基金supported by National Natural Science Foundation of China(Grant Nos.41474082,91014005)Knowledge Innovation Program of the Chinese Academy of Sciences(Grant No.KZCX2-YW-QN507)t
文摘This paper presents a study on the effects of phase transitions on the mantle convection of Venus in a three-dimensional (3D) spherical shell domain. Our model includes strong depth- and temperature-dependent viscosity and exothermic phase change from olivine to spinel as well as endothermic phase change from spinel to perovskite. From extensive numerical simulations of the effects of Rayleigh number (Ra), and the Clapeyron slopes and depths of phase changes, we found the following: (1) The endothermic phase change prevents mass flow through the interface. Increasing the absolute value of the Clapeyron slopes decreases radial mass flux and normalized radial mass flux at the endotbermic phase boundary, and decreases the number of mantle plumes. In other words, mass flow through the phase boundary decreases. The inhibition influence of phase changes increases, as do convective wavelengths. (2) Increasing Ra also increases the convective wavelength and decreases the number of mantle plumes, but it has less influence on the mass exchange.
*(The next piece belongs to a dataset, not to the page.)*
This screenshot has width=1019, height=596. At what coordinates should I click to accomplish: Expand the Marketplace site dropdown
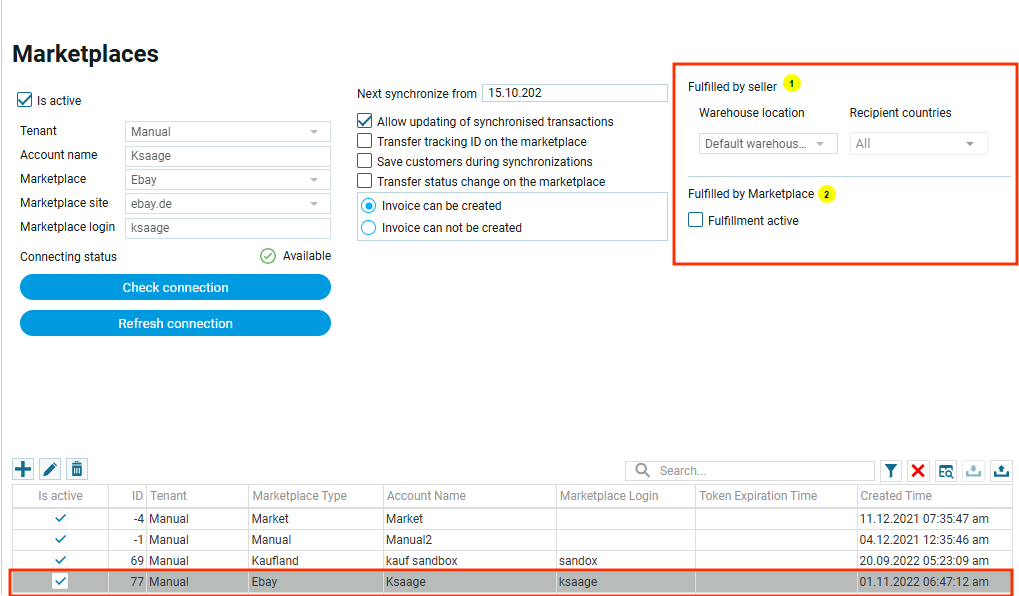tap(228, 204)
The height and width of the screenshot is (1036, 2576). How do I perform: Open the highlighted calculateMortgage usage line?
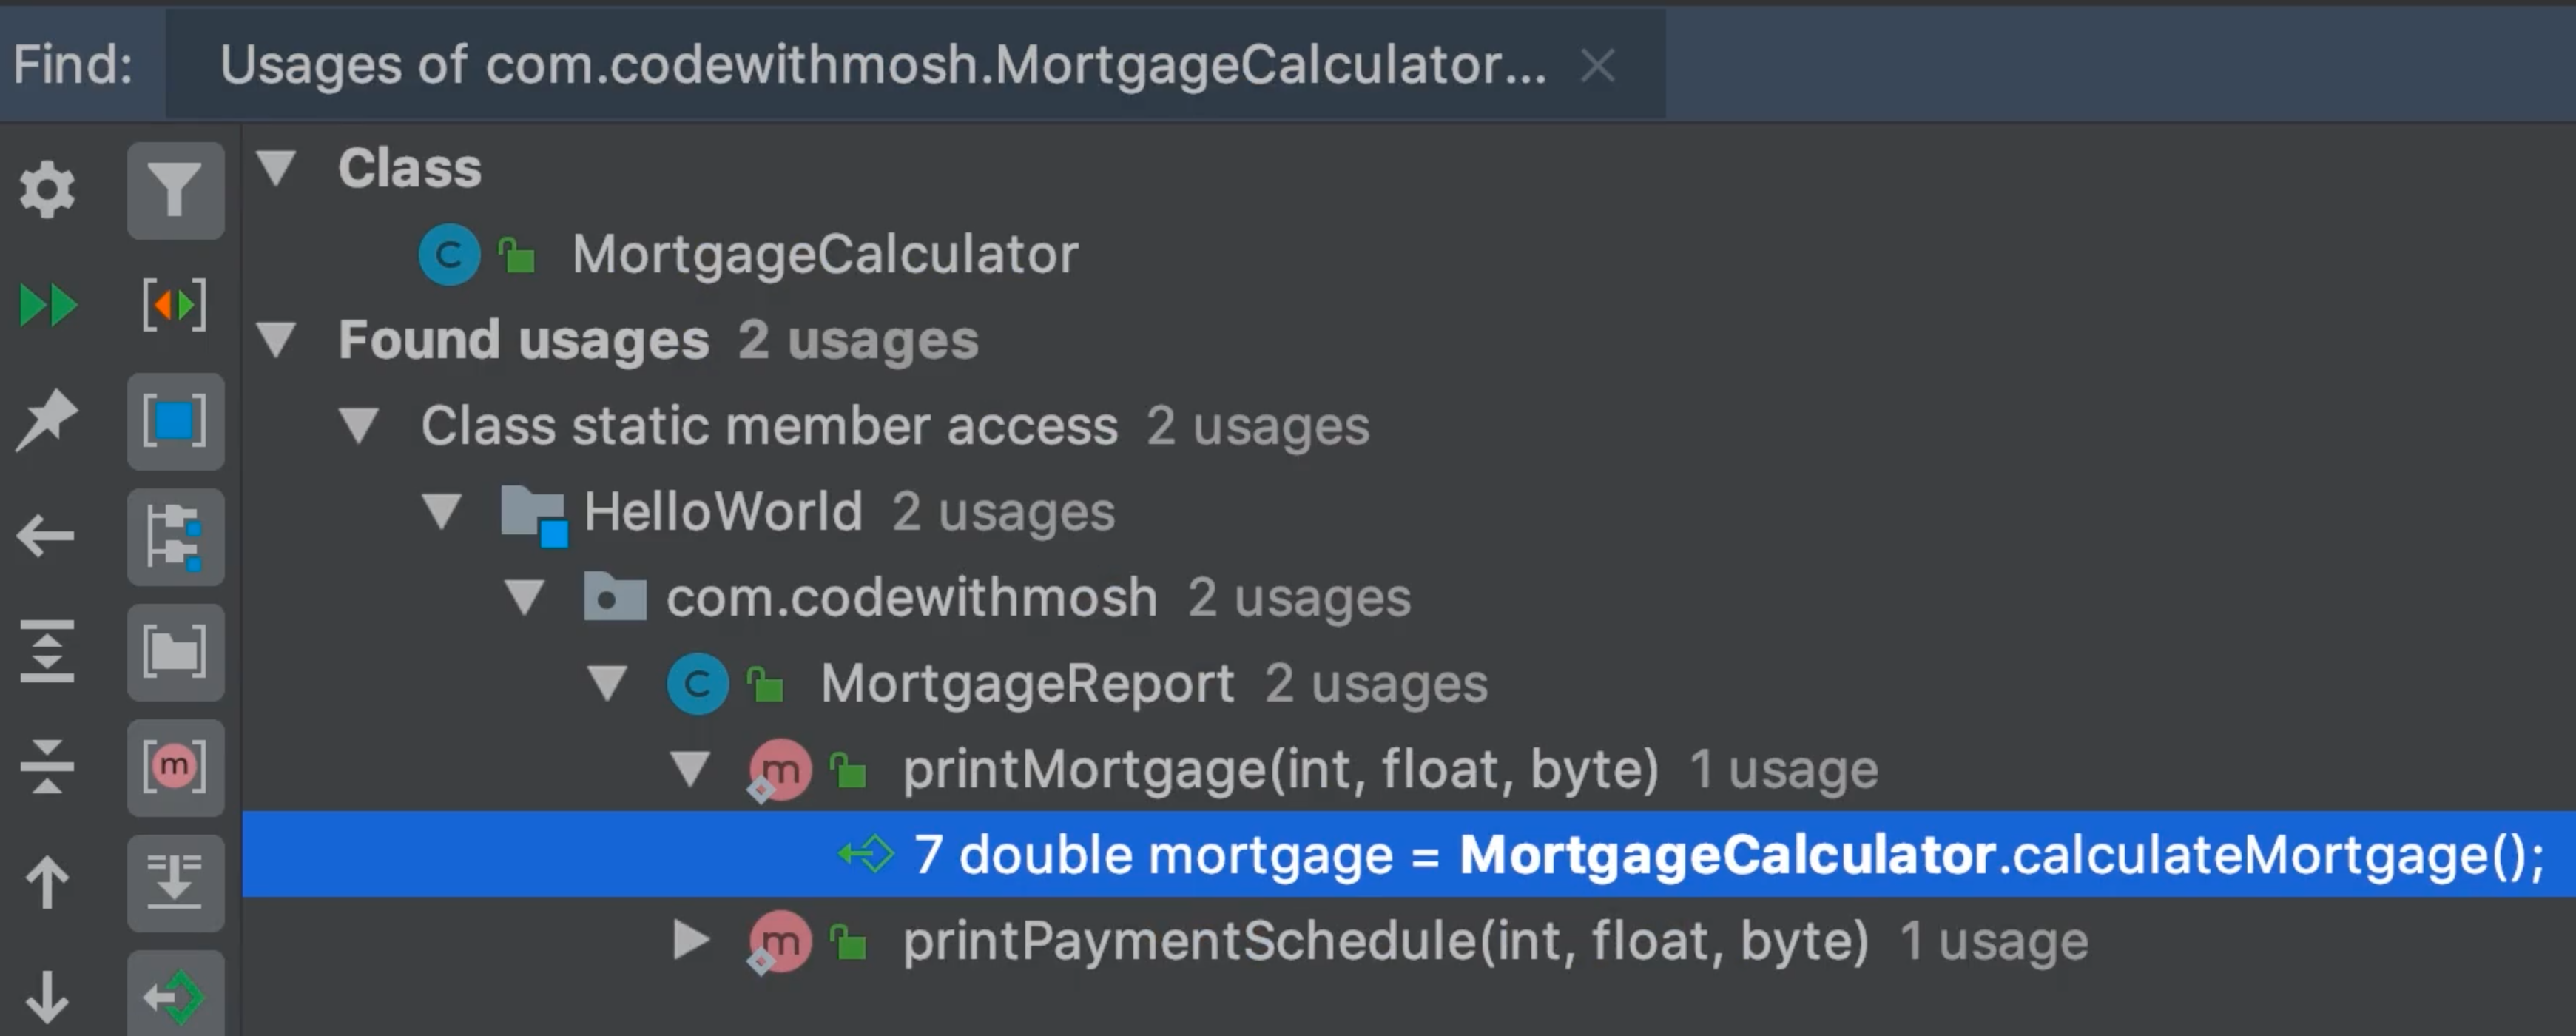point(1600,855)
As Ra increases, the convective vigor increases along with the radial mass flux and the mass flow through the phase boundary; however, the normalized mass flux through the phase boundary varies little with Ra, which is different from the conclusion that increasing Ra will greatly increase the inhibition of mass flow through the phase boundary based on two-dimensional (2D) modeling. (3) Increasing the depth of endothermic phase change will slightly decrease the number of mantle plumes, but has little effect on the mass flow through the phase boundary. Consistent with previous studies, our results show that the phase change from spinel to perovskite could inhibit the mass flow through the phase boundary, but they also show that the buildup of hot materials under the endothermic phase boundary in the 3D model could not be so large as to cause strong episodic overturns of mantle materials, which is quite different from previous 2D studies. Our results suggest that it is difficult for phase changes to cause significant magmatism on Venus; in other words, phase changes may not be the primary cause of catastrophic resurfacing on Venus.